## What to work on
Begin at the line containing "Task: Focus the Product text field" in the data below and go on through the line containing "Task: Click the back arrow at bottom right", repeating each line exactly; include both ends and no other line.

## The data
**********
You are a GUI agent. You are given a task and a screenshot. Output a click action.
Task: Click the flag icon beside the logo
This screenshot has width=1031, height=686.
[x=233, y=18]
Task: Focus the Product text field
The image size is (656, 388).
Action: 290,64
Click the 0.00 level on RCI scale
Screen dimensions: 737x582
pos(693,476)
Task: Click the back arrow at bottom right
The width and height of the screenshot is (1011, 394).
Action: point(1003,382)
**********
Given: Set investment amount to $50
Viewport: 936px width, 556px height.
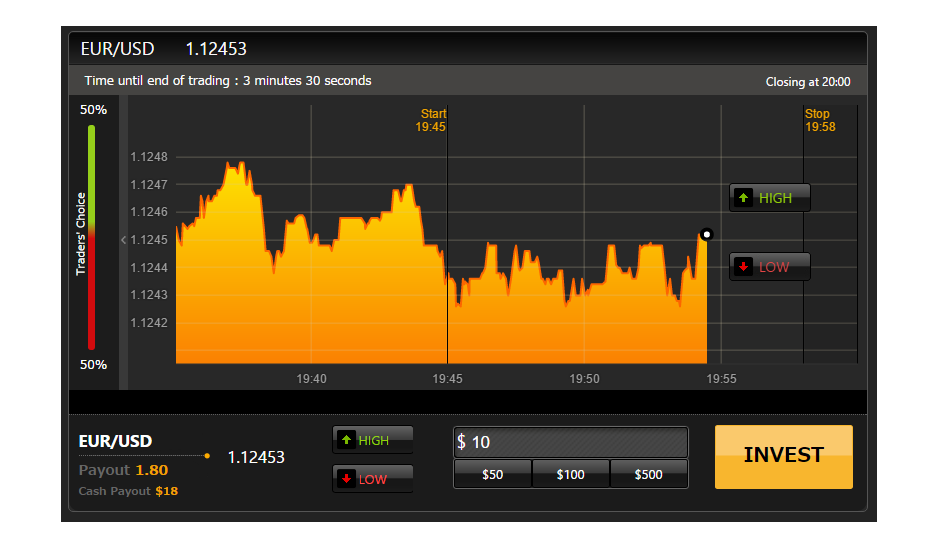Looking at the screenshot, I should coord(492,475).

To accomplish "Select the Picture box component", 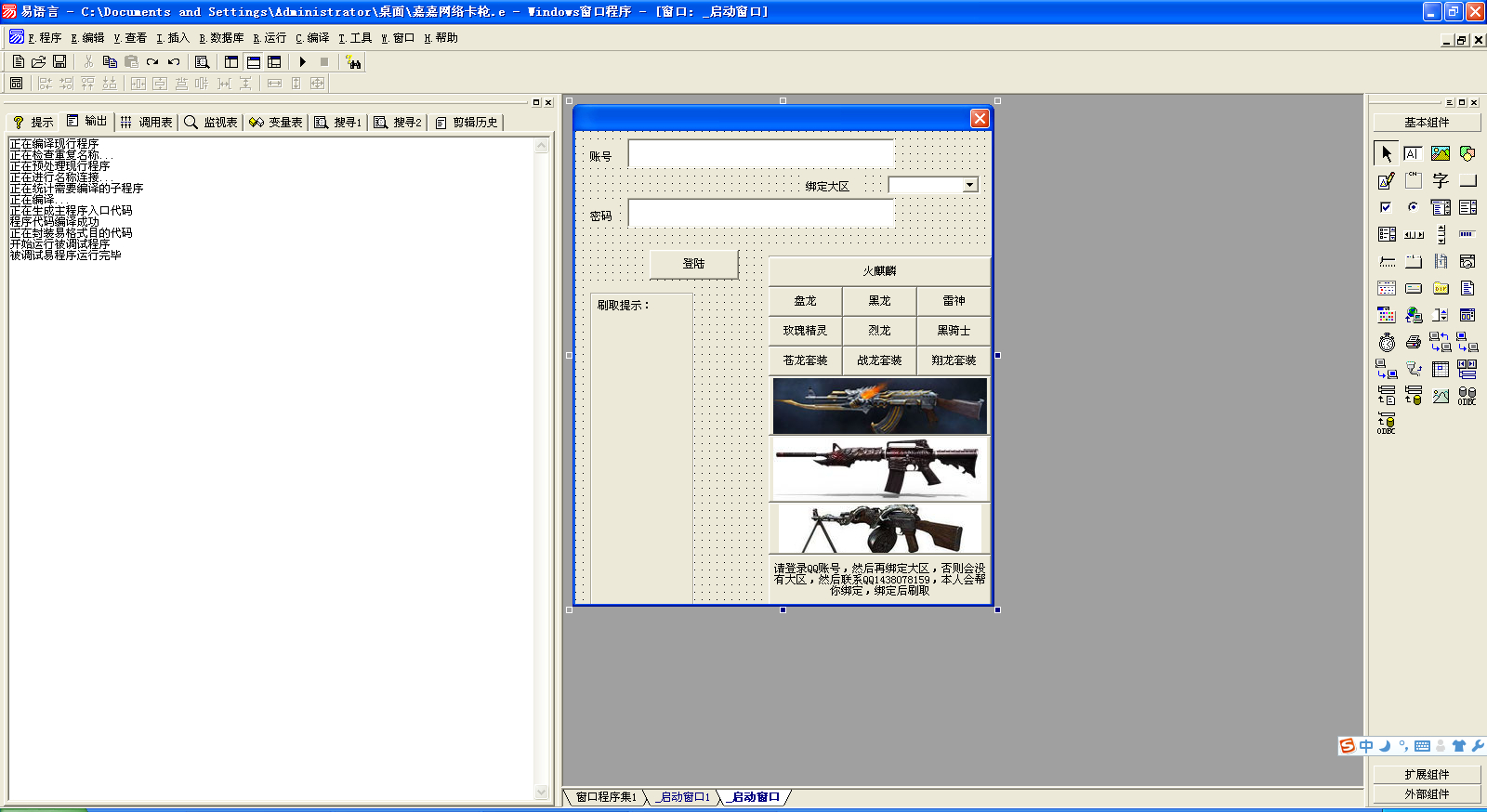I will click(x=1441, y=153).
**********
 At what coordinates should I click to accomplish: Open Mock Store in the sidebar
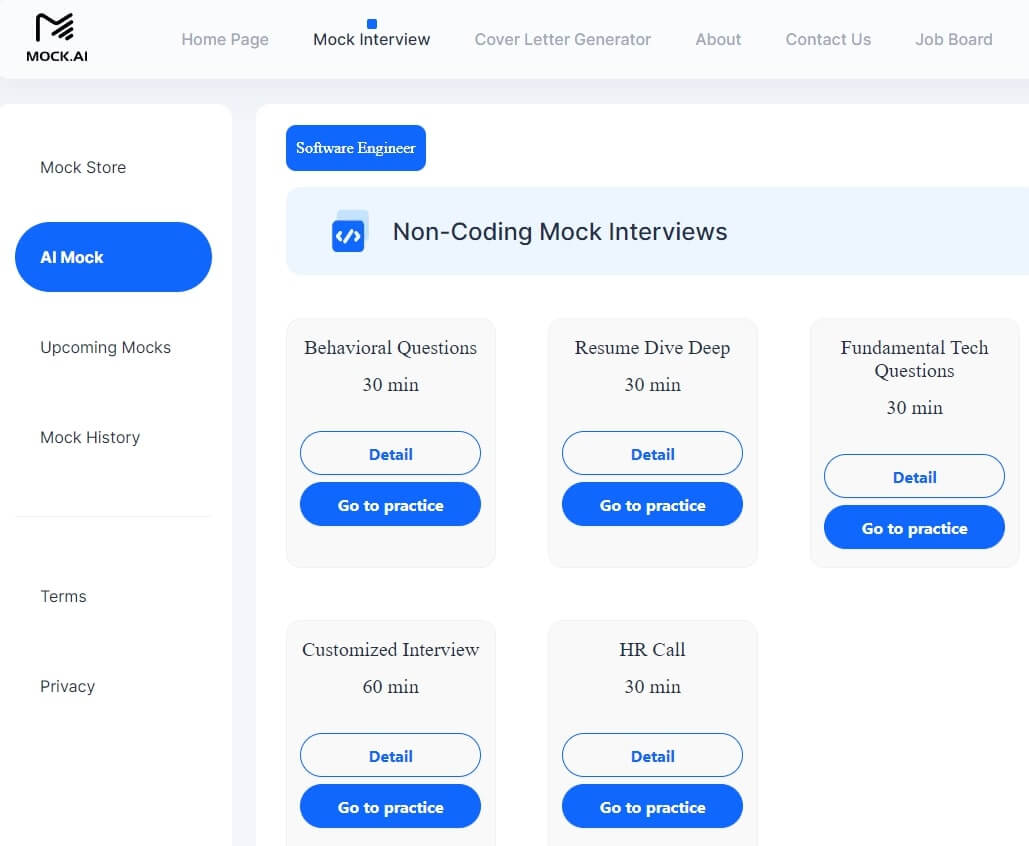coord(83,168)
**********
## Exercise output
Task: Focus the Product text field
The image size is (656, 388).
Action: 290,64
Click the 0.00 level on RCI scale
Screen dimensions: 737x582
pos(693,476)
Task: Click the back arrow at bottom right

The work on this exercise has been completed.